** START OF DATA LINES **

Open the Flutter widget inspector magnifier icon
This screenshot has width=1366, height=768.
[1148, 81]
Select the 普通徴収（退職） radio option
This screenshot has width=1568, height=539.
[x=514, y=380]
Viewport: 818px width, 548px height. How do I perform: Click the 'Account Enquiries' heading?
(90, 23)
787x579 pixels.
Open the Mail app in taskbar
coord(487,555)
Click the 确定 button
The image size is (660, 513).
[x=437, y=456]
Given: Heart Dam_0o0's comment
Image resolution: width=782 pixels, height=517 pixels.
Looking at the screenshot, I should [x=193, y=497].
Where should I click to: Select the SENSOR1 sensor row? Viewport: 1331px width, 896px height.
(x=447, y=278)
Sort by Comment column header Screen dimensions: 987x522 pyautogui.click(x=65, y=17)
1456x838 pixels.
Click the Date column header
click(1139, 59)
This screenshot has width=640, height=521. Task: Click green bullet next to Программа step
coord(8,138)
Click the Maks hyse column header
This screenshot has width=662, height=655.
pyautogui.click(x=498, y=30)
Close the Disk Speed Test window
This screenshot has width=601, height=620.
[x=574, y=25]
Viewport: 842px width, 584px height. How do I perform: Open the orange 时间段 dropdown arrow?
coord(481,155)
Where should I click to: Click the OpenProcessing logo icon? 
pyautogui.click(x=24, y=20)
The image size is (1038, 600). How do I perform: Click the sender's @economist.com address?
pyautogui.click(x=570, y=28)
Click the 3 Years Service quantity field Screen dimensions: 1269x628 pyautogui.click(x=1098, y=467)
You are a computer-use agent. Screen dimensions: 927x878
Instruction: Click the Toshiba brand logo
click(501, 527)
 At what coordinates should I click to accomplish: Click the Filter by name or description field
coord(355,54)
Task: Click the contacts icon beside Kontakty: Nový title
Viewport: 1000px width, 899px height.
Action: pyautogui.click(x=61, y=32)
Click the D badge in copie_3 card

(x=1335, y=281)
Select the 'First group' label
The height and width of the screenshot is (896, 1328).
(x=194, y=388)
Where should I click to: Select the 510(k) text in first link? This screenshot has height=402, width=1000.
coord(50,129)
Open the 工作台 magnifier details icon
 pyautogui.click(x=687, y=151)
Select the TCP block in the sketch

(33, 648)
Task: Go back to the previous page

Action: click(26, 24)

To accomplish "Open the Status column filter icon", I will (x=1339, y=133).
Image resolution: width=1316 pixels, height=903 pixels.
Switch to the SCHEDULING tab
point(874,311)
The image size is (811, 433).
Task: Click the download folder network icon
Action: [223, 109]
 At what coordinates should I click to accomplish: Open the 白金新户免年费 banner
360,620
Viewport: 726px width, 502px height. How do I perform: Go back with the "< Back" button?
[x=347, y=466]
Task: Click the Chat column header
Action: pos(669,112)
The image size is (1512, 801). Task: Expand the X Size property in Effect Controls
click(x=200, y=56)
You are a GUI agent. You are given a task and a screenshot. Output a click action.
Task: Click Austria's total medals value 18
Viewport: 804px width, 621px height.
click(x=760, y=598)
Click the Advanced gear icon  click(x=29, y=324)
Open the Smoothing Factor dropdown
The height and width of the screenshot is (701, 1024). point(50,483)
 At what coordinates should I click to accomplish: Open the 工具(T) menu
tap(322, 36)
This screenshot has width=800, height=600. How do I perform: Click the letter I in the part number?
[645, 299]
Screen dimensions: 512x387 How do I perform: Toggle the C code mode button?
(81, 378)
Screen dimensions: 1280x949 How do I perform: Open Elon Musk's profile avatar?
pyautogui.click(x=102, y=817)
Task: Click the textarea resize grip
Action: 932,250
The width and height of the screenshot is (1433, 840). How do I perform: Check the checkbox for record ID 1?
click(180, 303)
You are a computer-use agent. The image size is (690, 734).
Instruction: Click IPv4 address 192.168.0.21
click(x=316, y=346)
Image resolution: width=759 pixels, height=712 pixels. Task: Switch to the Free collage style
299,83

** END OF DATA LINES **

PROBLEM TO SOLVE: Copy the lines above word for word.

THE COMPLETED TASK:
Open the Flutter widget inspector magnifier icon
This screenshot has width=1366, height=768.
[1148, 81]
Select the 普通徴収（退職） radio option
This screenshot has width=1568, height=539.
[x=514, y=380]
Viewport: 818px width, 548px height. How do I perform: Click the 'Account Enquiries' heading?
(90, 23)
787x579 pixels.
Open the Mail app in taskbar
coord(487,555)
Click the 确定 button
The image size is (660, 513).
[x=437, y=456]
Given: Heart Dam_0o0's comment
Image resolution: width=782 pixels, height=517 pixels.
Looking at the screenshot, I should [x=193, y=497].
Where should I click to: Select the SENSOR1 sensor row? Viewport: 1331px width, 896px height.
(x=447, y=278)
Sort by Comment column header Screen dimensions: 987x522 pyautogui.click(x=65, y=17)
1456x838 pixels.
Click the Date column header
click(1139, 59)
This screenshot has width=640, height=521. Task: Click green bullet next to Программа step
coord(8,138)
Click the Maks hyse column header
This screenshot has width=662, height=655.
pyautogui.click(x=498, y=30)
Close the Disk Speed Test window
This screenshot has width=601, height=620.
[x=574, y=25]
Viewport: 842px width, 584px height. How do I perform: Open the orange 时间段 dropdown arrow?
coord(481,155)
Where should I click to: Click the OpenProcessing logo icon? 
pyautogui.click(x=24, y=20)
The image size is (1038, 600). How do I perform: Click the sender's @economist.com address?
pyautogui.click(x=570, y=28)
Click the 3 Years Service quantity field Screen dimensions: 1269x628 pyautogui.click(x=1098, y=467)
You are a computer-use agent. Screen dimensions: 927x878
Instruction: Click the Toshiba brand logo
click(501, 527)
 At what coordinates should I click to accomplish: Click the Filter by name or description field
coord(355,54)
Task: Click the contacts icon beside Kontakty: Nový title
Viewport: 1000px width, 899px height.
Action: pyautogui.click(x=61, y=32)
Click the D badge in copie_3 card

(x=1335, y=281)
Select the 'First group' label
The height and width of the screenshot is (896, 1328).
(x=194, y=388)
Where should I click to: Select the 510(k) text in first link? This screenshot has height=402, width=1000.
coord(50,129)
Open the 工作台 magnifier details icon
 pyautogui.click(x=687, y=151)
Select the TCP block in the sketch

(33, 648)
Task: Go back to the previous page

Action: click(26, 24)

To accomplish "Open the Status column filter icon", I will (x=1339, y=133).
Image resolution: width=1316 pixels, height=903 pixels.
Switch to the SCHEDULING tab
point(874,311)
The image size is (811, 433).
Task: Click the download folder network icon
Action: [223, 109]
 At what coordinates should I click to accomplish: Open the 白金新户免年费 banner
360,620
Viewport: 726px width, 502px height. How do I perform: Go back with the "< Back" button?
[x=347, y=466]
Task: Click the Chat column header
Action: pos(669,112)
The image size is (1512, 801). Task: Expand the X Size property in Effect Controls
click(x=200, y=56)
You are a GUI agent. You are given a task and a screenshot. Output a click action.
Task: Click Austria's total medals value 18
Viewport: 804px width, 621px height.
click(x=760, y=598)
Click the Advanced gear icon  click(x=29, y=324)
Open the Smoothing Factor dropdown
The height and width of the screenshot is (701, 1024). point(50,483)
 At what coordinates should I click to accomplish: Open the 工具(T) menu
tap(322, 36)
This screenshot has width=800, height=600. How do I perform: Click the letter I in the part number?
[645, 299]
Screen dimensions: 512x387 How do I perform: Toggle the C code mode button?
(81, 378)
Screen dimensions: 1280x949 How do I perform: Open Elon Musk's profile avatar?
pyautogui.click(x=102, y=817)
Task: Click the textarea resize grip
Action: 932,250
The width and height of the screenshot is (1433, 840). How do I perform: Check the checkbox for record ID 1?
click(180, 303)
You are a computer-use agent. The image size is (690, 734).
Instruction: Click IPv4 address 192.168.0.21
click(x=316, y=346)
Image resolution: width=759 pixels, height=712 pixels. Task: Switch to the Free collage style
299,83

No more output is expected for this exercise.